By the earlier statutes of Massachusetts, any person losing money at gaming might recover it back by action commenced within three months; and if he did not sue within that time, any other person might sue for and recover treble the value thereof, one half to his own use, and one half to the use of the poor of the town in which the offence was committed. Prov. St. 1742 (16 Geo. II.) Anc. Chart. 542. St. 1785, c. 58.
The Revised Statutes of 1836 omitted the express limitation of three months in the clause permitting the loser to sue for the money lost; but still provided that, if he did not sue within three months, any other person might sue for and recover treble the value, one half to his own use, and the other to the use of the Commonwealth. Rev. Sts. c. 50, § 12.
The alteration in the terms of the statute raised a question of the effect of the omission of the express limitation; whether, on the one hand, the legislature had thereby repealed the special limitation of an action by the loser; or whether, on the other hand, such a limitation was still to be implied from the retaining of the provision that, if the loser did not sue within three months for the amount lost, any other person might sue for threefold that amount. The latter construction was adjudged to be the true one in Plummer v.
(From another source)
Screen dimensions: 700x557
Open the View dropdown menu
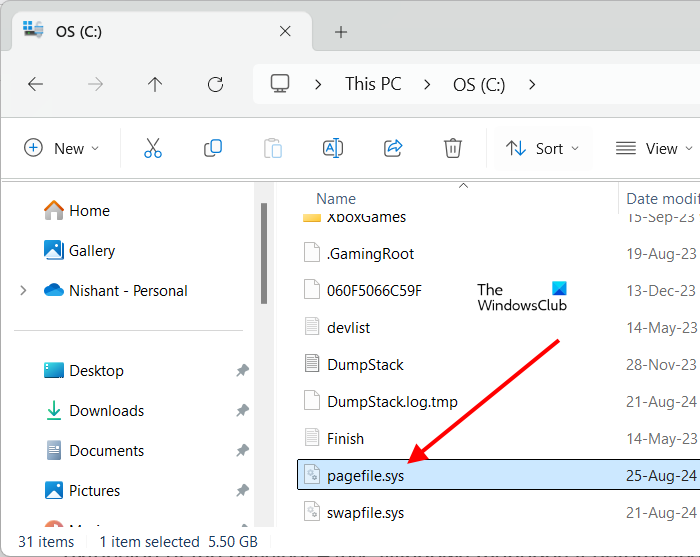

Gray, 8 Gray, 243.
The legislature, in the subsequent revision and codification of the General Statutes, reenacted the provisions of the Revised Statutes, with no substantial alteration, except in one particular ■—which has no tendency to extend the right of the loser—of not *274giving to the public a moiety of the treble value, when recovered by a third person. Gen. Sts. c. 85, § 1. And no further change in the statutes has since been 'made.
The legislature, by thus substantially reenacting, without material alteration, a statute which had been judicially expounded by this court, must be presumed to have intended that the same words should receive the same exposition and have the same meaning in the new statute as in the old one. Grace v. McElroy, 1 Allen, 563, 566. Cronan v. Cotting, 104 Mass. 245, 249.
As this view of the case is decisive, it is unimportant to consider how far it would be appropriate to say, with Chief Justice Shaw, in 8 Gray, 244, that the statute must be strictly followed; or, with Mr. Justice Dewey, in 1 Allen, 565, 566, that it should be construed liberally; or what interpretation of it we should adopt, if it were a new question.
The present action is not indeed brought against the winner, but against the owner, tenant and occupant of the house in which the money was lost by gaming. But the St. of 1837, c. 179, (which first made such a person liable, and was passed long before the decision in Plummer v. Gray,) as well as the reenactment thereof in the Gen. Sts. c. 85, § 2, expressly provides that he shall be liable to an action “ in the same manner and to the same extent as the winner thereof is liable by the provisions of ” the Rev. Sts. c. 50, § 12, and the Gen. Sts. c. 85, § 1, respectively.
It follows that the plaintiff is entitled to recover only so much of the money sued for as was lost within three months before the bringing of this action, and that, according to the terms of the report upon which the case has been reserved for our determination, there must be
Judgment for the plaintiff for the smaller sum.